Posts Tagged ‘Cooking with Poo

What’s in a name?…

Readers will recall the Diagram Prize for Oddest Book Title of the Year, awarded each year by The Bookseller, based on readers’ votes.  Previous winners of this prestigious literary prize include: Greek Rural Postmen and Their Cancellation Numbers, Highlights in the History of Concrete and Bombproof Your Horse…  The results for 2011 are in, and the winner and finalists are:

1) Cooking with Poo by Saiyuud Diwong (Urban Neighbours of Hope) 38%
2) Mr Andoh’s Pennine Diary: Memoirs of a Japanese Chicken Sexer in 1935 Hebden Bridge by Stephen Curry and Takayoshi Andoh (Royd Press) 22%
3) The Great Singapore Penis Panic and the Future of American Mass Hysteria by Scott D Mendelson (Createspace) 13%
4) Estonian Sock Patterns All Around the World by Aino Praakli (Elmatar) 12%
5) The Mushroom in Christian Art by John A Rush (North Atlantic Books) 8%
6) A Taxonomy of Office Chairs by Jonathan Olivares (Phaidon) 4%
7) A Century of Sand Dredging in the Bristol Channel: Volume Two by Peter Gosson (Amberley) 3%

The full story is at The Bookseller (meantime, readers will be relieved to know that “Poo” is the winner’s nickname, Thai for “crab”).

***

As we select our sobriquet, we might spare a utilitarian thought for Jeremy Bentham; the author, jurist, philosopher, and legal and social reformer died on this date in 1832.  Bentham is considered a founder of modern Utilitarianism (via his own work, and that of students including James Mill and his son, John Stuart Mill); he actively advocated individual and economic freedom, the separation of church and state, freedom of expression, equal rights for women, the right to divorce, and the decriminalizing of homosexual acts. He argued for the abolition of slavery and the death penalty, and for the abolition of physical punishment, including that of children.

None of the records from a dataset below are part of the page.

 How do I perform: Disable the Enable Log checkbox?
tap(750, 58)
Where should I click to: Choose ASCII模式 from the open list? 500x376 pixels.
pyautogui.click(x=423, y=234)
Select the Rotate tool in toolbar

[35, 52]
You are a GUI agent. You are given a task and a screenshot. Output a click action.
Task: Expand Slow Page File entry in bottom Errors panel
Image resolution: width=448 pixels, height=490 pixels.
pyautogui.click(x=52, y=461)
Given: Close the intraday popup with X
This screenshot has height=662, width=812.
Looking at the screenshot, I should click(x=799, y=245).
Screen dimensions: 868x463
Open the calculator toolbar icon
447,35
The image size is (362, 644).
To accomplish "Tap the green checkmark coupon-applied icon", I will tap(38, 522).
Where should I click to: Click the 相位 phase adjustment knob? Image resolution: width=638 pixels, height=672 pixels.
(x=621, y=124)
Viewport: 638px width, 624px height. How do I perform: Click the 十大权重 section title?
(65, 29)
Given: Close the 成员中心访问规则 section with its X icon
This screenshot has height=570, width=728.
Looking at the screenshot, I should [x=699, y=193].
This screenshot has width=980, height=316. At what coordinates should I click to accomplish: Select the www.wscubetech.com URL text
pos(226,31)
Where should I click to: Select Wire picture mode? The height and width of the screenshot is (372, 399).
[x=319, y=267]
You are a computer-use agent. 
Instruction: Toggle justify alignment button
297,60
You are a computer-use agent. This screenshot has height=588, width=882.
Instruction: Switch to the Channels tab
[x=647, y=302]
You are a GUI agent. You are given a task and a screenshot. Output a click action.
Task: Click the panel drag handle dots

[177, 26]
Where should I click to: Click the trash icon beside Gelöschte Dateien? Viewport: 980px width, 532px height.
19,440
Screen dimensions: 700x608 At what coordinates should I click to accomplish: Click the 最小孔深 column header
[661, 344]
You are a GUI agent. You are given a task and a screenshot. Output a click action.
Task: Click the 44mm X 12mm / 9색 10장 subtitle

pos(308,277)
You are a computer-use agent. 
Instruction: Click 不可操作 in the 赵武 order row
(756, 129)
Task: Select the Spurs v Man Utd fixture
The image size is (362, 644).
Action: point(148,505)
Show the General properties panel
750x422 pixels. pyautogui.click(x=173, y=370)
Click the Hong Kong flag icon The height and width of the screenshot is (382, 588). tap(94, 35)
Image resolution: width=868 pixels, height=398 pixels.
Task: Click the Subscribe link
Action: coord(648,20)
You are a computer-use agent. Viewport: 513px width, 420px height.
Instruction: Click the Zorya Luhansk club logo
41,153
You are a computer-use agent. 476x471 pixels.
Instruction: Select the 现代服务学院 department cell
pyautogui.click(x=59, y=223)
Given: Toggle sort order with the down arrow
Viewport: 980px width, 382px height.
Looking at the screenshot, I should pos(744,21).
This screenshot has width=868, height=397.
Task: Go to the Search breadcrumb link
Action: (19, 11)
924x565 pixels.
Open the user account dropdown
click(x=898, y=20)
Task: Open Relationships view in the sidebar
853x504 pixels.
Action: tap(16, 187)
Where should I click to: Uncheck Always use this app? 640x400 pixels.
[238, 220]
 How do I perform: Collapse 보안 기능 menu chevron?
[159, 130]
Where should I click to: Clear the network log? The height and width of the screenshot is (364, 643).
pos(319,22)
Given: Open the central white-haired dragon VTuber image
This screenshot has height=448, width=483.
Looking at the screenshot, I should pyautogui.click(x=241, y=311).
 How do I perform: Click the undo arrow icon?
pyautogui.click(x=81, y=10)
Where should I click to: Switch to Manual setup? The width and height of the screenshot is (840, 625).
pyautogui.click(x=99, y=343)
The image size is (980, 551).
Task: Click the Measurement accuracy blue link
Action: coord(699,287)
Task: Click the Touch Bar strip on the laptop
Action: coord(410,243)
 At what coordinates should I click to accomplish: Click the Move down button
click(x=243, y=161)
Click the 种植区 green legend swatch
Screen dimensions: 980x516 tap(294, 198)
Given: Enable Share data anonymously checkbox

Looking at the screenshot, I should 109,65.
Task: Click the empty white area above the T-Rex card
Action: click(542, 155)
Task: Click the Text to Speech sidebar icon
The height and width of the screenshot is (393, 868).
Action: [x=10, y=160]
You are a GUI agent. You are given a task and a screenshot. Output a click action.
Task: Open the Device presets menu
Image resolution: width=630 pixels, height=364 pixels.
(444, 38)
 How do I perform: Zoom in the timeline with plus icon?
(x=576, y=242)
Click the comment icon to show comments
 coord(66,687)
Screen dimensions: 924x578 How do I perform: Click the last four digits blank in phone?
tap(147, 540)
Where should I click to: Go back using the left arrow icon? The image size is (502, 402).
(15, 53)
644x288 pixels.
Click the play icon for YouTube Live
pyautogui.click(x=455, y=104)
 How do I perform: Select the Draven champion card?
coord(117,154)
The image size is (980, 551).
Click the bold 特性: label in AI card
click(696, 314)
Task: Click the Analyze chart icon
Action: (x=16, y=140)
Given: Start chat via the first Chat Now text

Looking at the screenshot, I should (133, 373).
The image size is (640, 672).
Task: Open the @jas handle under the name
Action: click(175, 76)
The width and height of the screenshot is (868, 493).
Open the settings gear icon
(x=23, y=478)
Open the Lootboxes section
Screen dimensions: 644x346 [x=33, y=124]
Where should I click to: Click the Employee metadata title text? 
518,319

Bentham was involved in the founding of University College (then, the University of London), the first in England to admit all, regardless of race, creed, or political belief.  On his death, he was dissected as part of a public anatomy lecture– as he specified in his will.  Afterward– again, as Bentham’s will specified– the skeleton and head were preserved and stored in a wooden cabinet called the “Auto-icon”, with the skeleton stuffed out with hay and dressed in Bentham’s clothes.  Bentham had intended the Auto-icon to incorporate his actual head, preserved to resemble its appearance in life.  But experimental efforts at mummification, though technically successful, left the head looking alarmingly macabre, with dried and darkened skin stretched tautly over the skull.  So the Auto-icon was given a wax head, fitted with some of Bentham’s own hair.

It is normally kept on public display at the end of the South Cloisters in the main building of University College.  The real head was displayed in the same case as the Auto-icon for many years, but became the target of repeated student pranks, so is now locked away.